Chapter 1: Table / SSTable & TableCache

Welcome to your LevelDB journey! This is the first chapter where we’ll start exploring the fundamental building blocks of LevelDB.

Imagine you’re building a system to store a massive amount of data, like user profiles or product information. You need a way to save this data permanently (so it doesn’t disappear when the computer turns off) and retrieve it quickly. How does LevelDB handle this?

The core idea we’ll explore in this chapter is how LevelDB stores the bulk of its data on disk in special files and how it accesses them efficiently.

What’s the Problem? Storing Lots of Data Permanently

Databases need to store key-value pairs (like user_id -> user_data) persistently. This means writing the data to disk. However, disks are much slower than computer memory (RAM). If we just wrote every tiny change directly to a file, it would be very slow. Also, how do we organize the data on disk so we can find a specific key quickly without reading everything?

LevelDB’s solution involves files called SSTables (Sorted String Tables), often just called Tables in the code.

SSTable: The Sorted, Immutable Book on the Shelf

Think of an SSTable as a permanently bound book in a library.

  1. Stores Key-Value Pairs: Just like a dictionary or an encyclopedia volume, an SSTable contains data entries, specifically key-value pairs.
  2. Sorted: The keys inside an SSTable file are always stored in sorted order (like words in a dictionary). This is crucial for finding data quickly later on. If you’re looking for the key “zebra”, you know you don’t need to look in the “A” section.
  3. Immutable: Once an SSTable file is written to disk, LevelDB never changes it. It’s like a printed book – you can’t erase or rewrite a page. If you need to update or delete data, LevelDB writes new information in newer SSTables. (We’ll see how this works in later chapters like Compaction). This immutability makes many things simpler and safer.
  4. It’s a File: At the end of the day, an SSTable is just a file on your computer’s disk.
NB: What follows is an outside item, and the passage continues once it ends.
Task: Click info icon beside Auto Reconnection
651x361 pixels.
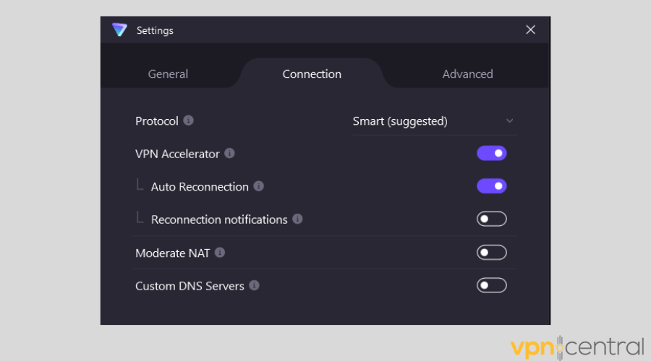Action: point(258,186)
LevelDB gives these files names like 000005.ldb or 000010.sst.

Here’s how LevelDB determines the filename for an SSTable:

// --- File: filename.cc ---

// Creates a filename like "dbname/000005.ldb"
std::string TableFileName(const std::string& dbname, uint64_t number) {
  assert(number > 0);
  // Uses a helper to format the number with leading zeros
  // and adds the '.ldb' or '.sst' suffix.
  return MakeFileName(dbname, number, "ldb"); // or "sst"
}

This simple function takes the database name (e.g., /path/to/my/db) and a unique number and creates the actual filename used on disk. The .ldb or .sst extension helps identify it as a LevelDB table file.

Creating SSTables: BuildTable

How do these sorted, immutable files get created? This happens during processes like “flushing” data from memory or during “compaction” (which we’ll cover in later chapters: MemTable and Compaction).
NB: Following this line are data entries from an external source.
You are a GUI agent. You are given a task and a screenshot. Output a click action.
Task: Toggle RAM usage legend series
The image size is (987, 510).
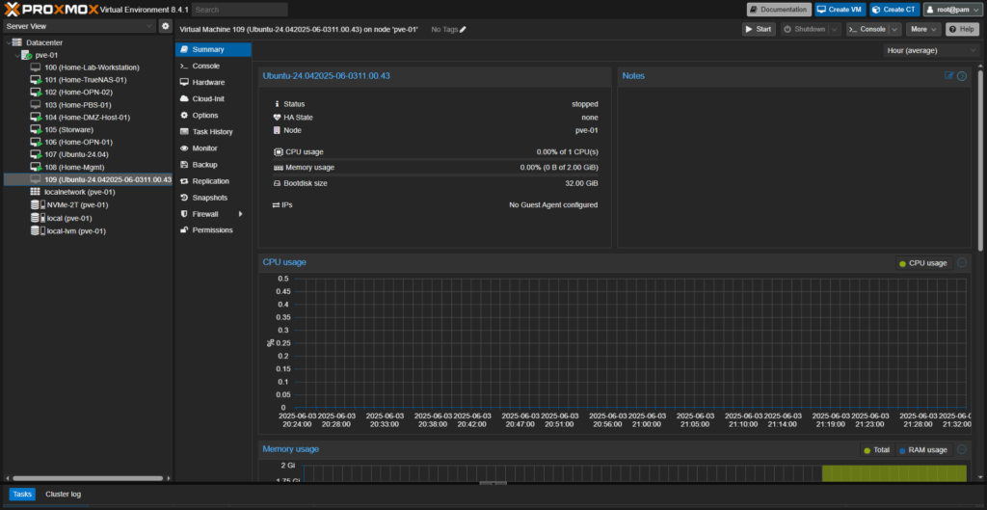922,449
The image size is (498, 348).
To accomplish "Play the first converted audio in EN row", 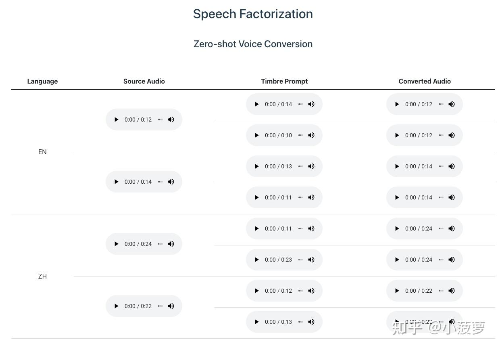I will (397, 104).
The function responsible for writing a new SSTable file is BuildTable. Think of BuildTable as the printing press and binding machine for our book analogy. It takes data (often from memory, represented by an Iterator) and writes it out to a new, sorted SSTable file on disk.

Let’s look at a simplified view of BuildTable:

// --- File: builder.cc ---

// Builds an SSTable file from the key/value pairs provided by 'iter'.
Status BuildTable(const std::string& dbname, Env* env, const Options& options,
                  TableCache* table_cache, Iterator* iter, FileMetaData* meta) {
  Status s;
  // ... setup: determine filename, open the file for writing ...
  std::string fname = TableFileName(dbname, meta->number);
  WritableFile* file;
  s = env->NewWritableFile(fname, &file);
  // ... handle potential errors ...

  // TableBuilder does the heavy lifting of formatting the file
  TableBuilder* builder = new TableBuilder(options, file);

  // Find the first key to store as the smallest key in metadata
  iter->SeekToFirst();
  meta->smallest.DecodeFrom(iter->key());

  // Loop through all key-value pairs from the input iterator
  Slice key;
  for (; iter->Valid(); iter->Next()) {
    key = iter->key();
    // Add the key and value to the table being built
    builder->Add(key, iter->value());
  }
  // Store the last key as the largest key in metadata
  if (!key.empty()) {
    meta->largest.DecodeFrom(key);
  }

  // Finish writing the file (adds index blocks, etc.)
  s = builder->Finish();
  // ... more steps: update metadata, sync file to disk, close file ...
  if (s.ok()) {
      meta->file_size = builder->FileSize();
      s = file->Sync(); // Ensure data is physically written
  }
  if (s.ok()) {
      s = file->Close();
  }
  // ... cleanup: delete builder, file; handle errors ...

  return s;
}

Explanation:

  1. Input: BuildTable receives data via an Iterator. An iterator is like a cursor that lets you go through key-value pairs one by one, already in sorted order. It also gets other necessary info like the database name (dbname), environment (env), options, the TableCache (we’ll see this next!), and a FileMetaData object to store information about the new file (like its number, size, smallest key, and largest key).
  2. File Creation: It creates a new, empty file using env->NewWritableFile.
  3. TableBuilder: It uses a helper object called TableBuilder to handle the complex details of formatting the SSTable file structure (data blocks, index blocks, etc.).
  4. Iteration & Adding: It loops through the Iterator. For each key-value pair, it calls builder->Add(). Because the input Iterator provides keys in sorted order, the TableBuilder can write them sequentially to the file.
  5. Metadata: It records the very first key (meta->smallest) and the very last key (meta->largest) it processes. This is useful later for quickly knowing the range of keys stored in this file without opening it.
  6. Finishing Up: It calls builder->Finish() to write out the final pieces of the SSTable (like the index). Then it Syncs the file to ensure the data is safely on disk and Closes it.
  7. Output: If successful, a new .ldb file exists on disk containing the sorted key-value pairs, and the meta object is filled with details about this file.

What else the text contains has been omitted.